Dany : La Loi sur les bons samaritains est fantastique pour nous. Elle nous permet de redistribuer des produits en fin de vie sans craindre de poursuites si une personne tombe malade après avoir consommé un de ces produits. Grâce à cette loi, nous pouvons sauver une quantité considérable de nourriture qui serait autrement gaspillée. Cela aide énormément dans notre mission de récupérer et redistribuer les denrées alimentaires.
S&S : Rencontrez-vous des difficultés à mobiliser le public autour de la lutte contre le gaspillage alimentaire ?
Dany : La réponse est à la fois oui et non. D’un côté, on vit dans une société où les organismes à but non lucratif (OBNL) sont souvent perçus comme de la simple charité. Historiquement, on parlait de « charité chrétienne », un concept qui persiste aujourd’hui, où tout doit être gratuit, où les gens qui y travaillent ne sont pas censés être payés, ou s’ils le sont, ils devraient recevoir un salaire dérisoire. On associe encore trop souvent les OBNL à une sorte de pauvreté institutionnelle, alors qu’en réalité, ces organismes jouent un rôle crucial dans la société.
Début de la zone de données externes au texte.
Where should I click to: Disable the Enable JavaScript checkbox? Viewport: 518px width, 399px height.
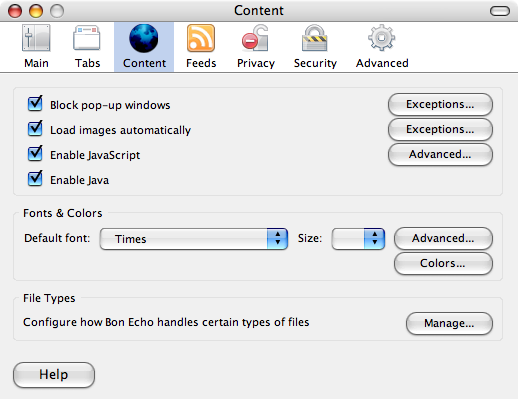pos(35,153)
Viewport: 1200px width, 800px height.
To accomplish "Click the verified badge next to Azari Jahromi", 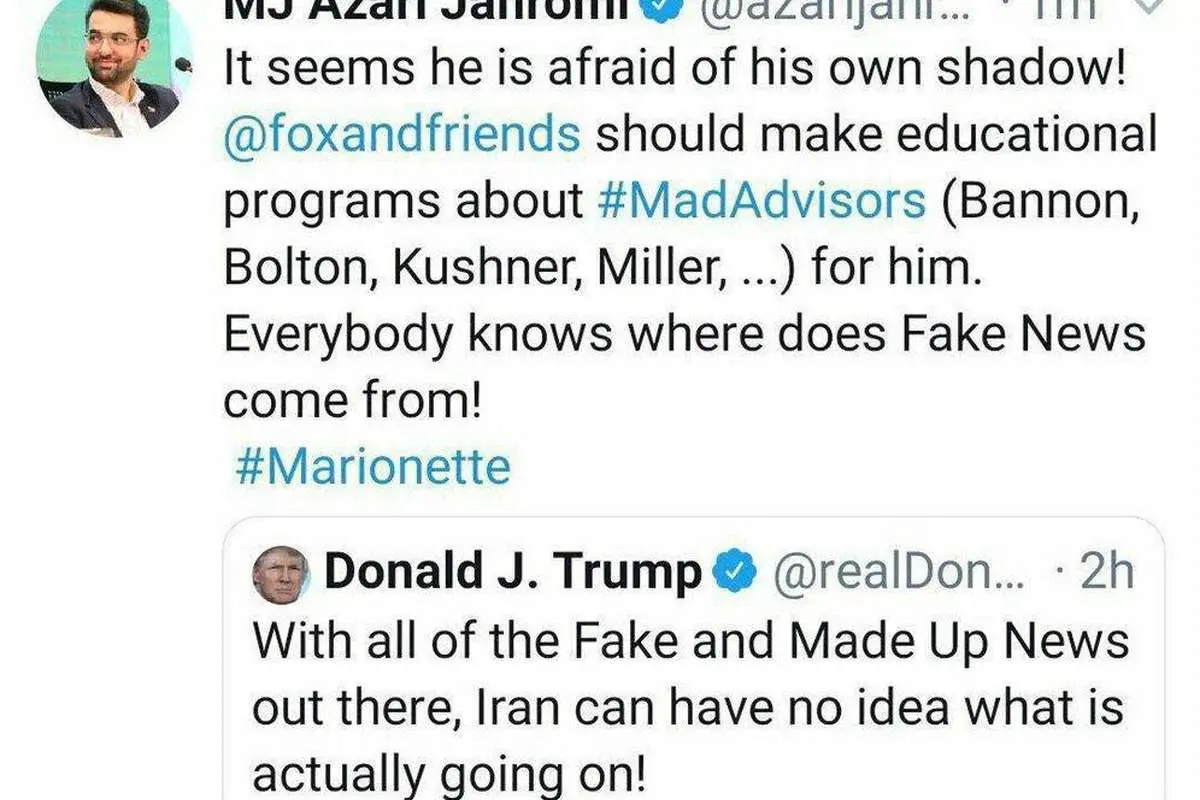I will (669, 8).
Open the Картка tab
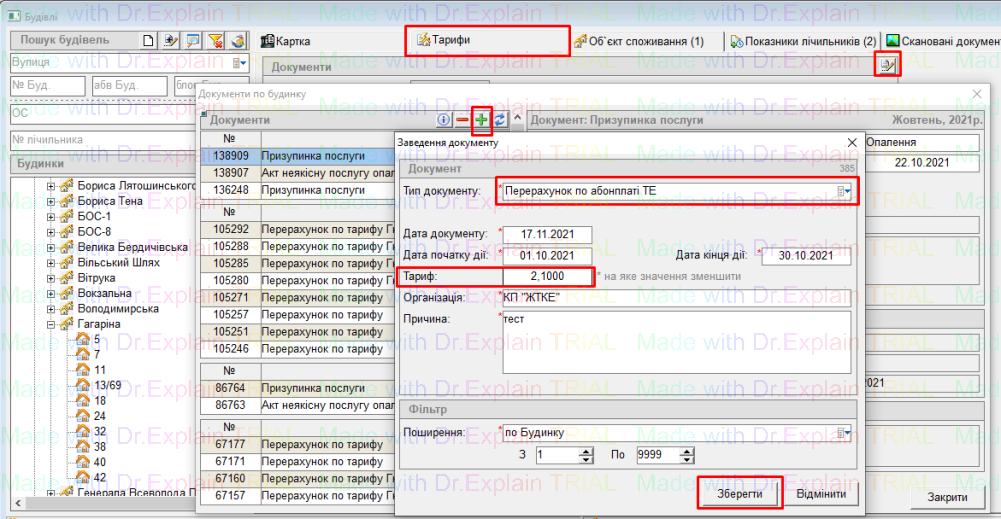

Cette question est complexe parce qu’elle touche à la perception même de ce qu’est un OBNL. Si nous investissons dans des outils modernes, des équipements de qualité ou des campagnes publicitaires pour sensibiliser le public, on se fait parfois critiquer. L’idée reçue, c’est qu’un OBNL doit fonctionner avec des ressources minimales et des moyens limités, alors que pour bien faire notre travail, nous avons besoin de financement adéquat. Cette stigmatisation autour de la charité est un frein à la mobilisation générale. Il y a encore beaucoup de chemin à parcourir pour changer cette mentalité et faire comprendre que lutter contre le gaspillage alimentaire, c’est un travail de fond qui nécessite des moyens financiers, humains et techniques importants.
S&S : Pouvez-vous partager une récente réussite dont vous êtes fier ?
Dany : Le projet de relocalisation est sur le point d’aboutir. D’ici décembre, nous déménagerons dans nos nouveaux locaux sans avoir eu besoin de contracter une hypothèque, pour un projet de 12,5 millions de dollars. Ce projet est un rêve depuis mon arrivée chez Moisson Rive-Sud, et cela fait trois ans que nous travaillons activement pour le concrétiser.
S&S : Quel impact cela aura-t-il sur la communauté ?
Dany : Ce déménagement aura un impact énorme sur la communauté. Nous allons quadrupler notre capacité d’entreposagenque ce soit pour les produits secs, réfrigérés ou congelés. Notre objectif est de passer de 4,5 millions de kilos de nourriture distribuée par an à 7 millions d’ici trois ans. En plus, nous allons pouvoir reconditionner des produits, ce qui nous permettra d’offrir une variété et une régularité plus intéressantes pour ceux que nous desservons.
S&S : Comment les citoyens peuvent-ils s’impliquer dans la sécurité alimentaire ?
Dany : Il y a plusieurs façons de s’impliquer : donner de l’argent, des denrées, ou même du temps. Chaque contribution compte. Ce qui est moins connu, c’est à quel point le temps est précieux pour nous. Même une heure de bénévolat peut faire une différence. Je pense aussi que les entreprises devraient s’impliquer davantage.
Chaque geste, chaque don, petit ou grand, contribue à renforcer notre action.